1. Construcciones de ácidos nucleicos, caracterizadas porque constan de ácidos nucleicos aislados en posición homosentido, capaces de codificar una proteína inmunógena de formas promastigotos o de formas amastigotes de Leishmania, respondiendo dichos ácidos nucleicos a una de las secuencias ID SEC Nº 1, ID SEC Nº 2, ID SEC Nº 4, ID SEC Nº 5 e ID SEC Nº 11, comprendiendo dichas secuencias un sitio de restricción EcoRV entre los dos sitios SalI y HindIII, o a un lado y otro del sitio SalI.

2. Construcciones según la reivindicación 1, caracterizadas porque dichas secuencias de ácidos nucleicos se clonan en posición homosentido en un plásmido, tal como pTex.

3. Construcciones según la reivindicación 1 ó 2, caracterizadas porque codifican una proteína inmunógena de formas promastigotos o de formas amastigotes de Leishmania, respondiendo estas proteínas a una de las secuencias ID SEC Nº 6, ID SEC Nº 7, SEQ ID Nº9, ID SEC Nº 10 e ID SEC Nº 12.

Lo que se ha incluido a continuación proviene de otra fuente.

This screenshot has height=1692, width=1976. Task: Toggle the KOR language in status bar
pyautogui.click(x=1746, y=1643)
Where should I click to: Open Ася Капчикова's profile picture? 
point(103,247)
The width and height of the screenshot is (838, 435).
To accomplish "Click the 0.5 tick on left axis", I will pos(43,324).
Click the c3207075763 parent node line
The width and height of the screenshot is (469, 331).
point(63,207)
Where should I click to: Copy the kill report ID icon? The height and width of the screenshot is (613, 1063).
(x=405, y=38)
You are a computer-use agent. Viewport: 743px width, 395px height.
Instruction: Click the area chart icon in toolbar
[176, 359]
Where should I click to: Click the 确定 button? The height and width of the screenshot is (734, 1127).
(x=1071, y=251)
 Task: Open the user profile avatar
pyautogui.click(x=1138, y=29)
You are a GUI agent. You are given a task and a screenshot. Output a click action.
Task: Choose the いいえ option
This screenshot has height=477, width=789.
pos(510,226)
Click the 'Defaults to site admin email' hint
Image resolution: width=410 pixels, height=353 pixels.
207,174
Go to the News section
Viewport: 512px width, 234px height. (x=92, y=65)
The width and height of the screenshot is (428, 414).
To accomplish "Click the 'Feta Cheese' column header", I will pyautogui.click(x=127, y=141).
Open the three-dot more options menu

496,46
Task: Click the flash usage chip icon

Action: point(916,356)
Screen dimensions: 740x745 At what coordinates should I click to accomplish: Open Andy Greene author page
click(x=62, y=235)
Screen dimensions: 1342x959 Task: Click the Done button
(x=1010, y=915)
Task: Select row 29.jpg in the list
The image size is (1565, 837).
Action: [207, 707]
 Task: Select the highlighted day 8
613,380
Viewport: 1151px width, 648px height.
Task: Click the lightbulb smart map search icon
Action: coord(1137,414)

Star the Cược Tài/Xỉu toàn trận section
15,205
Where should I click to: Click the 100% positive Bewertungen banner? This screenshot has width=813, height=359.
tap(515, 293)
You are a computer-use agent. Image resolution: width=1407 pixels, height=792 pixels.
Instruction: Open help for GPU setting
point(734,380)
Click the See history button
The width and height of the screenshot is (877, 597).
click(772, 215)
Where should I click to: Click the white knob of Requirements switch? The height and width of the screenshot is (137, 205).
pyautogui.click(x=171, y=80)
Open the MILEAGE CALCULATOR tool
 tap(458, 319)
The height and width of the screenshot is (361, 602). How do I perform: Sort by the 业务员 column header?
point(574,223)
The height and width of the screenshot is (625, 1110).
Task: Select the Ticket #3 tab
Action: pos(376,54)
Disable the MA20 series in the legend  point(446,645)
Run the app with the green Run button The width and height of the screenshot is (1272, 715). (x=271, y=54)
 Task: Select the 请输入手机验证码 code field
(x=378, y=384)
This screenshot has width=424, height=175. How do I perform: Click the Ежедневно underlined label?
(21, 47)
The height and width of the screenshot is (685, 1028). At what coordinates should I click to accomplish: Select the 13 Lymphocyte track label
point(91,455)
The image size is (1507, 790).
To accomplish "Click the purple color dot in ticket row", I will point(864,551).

4. Proteínas inmunógenas aisladas, caracterizadas porque presentan una secuencia elegida entre ID SEC Nº 6, ID SEC Nº 7, ID SEC Nº 9, ID SEC Nº 10 o ID SEC Nº 12.

5. Cepas de Leishmania genéticamente modificadas, caracterizadas porque corresponden a formas amastigotes o promastigotos de Leishmania transfectadas con una construcción según una cualquiera de las reivindicaciones 1 a 3.

6. Cepas según la reivindicación 5, caracterizadas porque se trata de cepas de L. infantum.

7. Procedimiento de transfección de un parásito de Leishmania, caracterizado porque se introduce en el parásito de Leishmania una construcción según una cualquiera de las reivindicaciones 1 a 3, que consta de un marcador, se seleccionan los parásitos transfectados gracias a dicho marcador, se ponen en cultivo en medio axénico y exento de suero totalmente definido, y se recupera el líquido sobrenadante del cultivo que contiene las proteínas inmunógenas presentes en concentraciones del orden de 10 a 20 veces superiores a la producida por la cepa madre de Leishmania.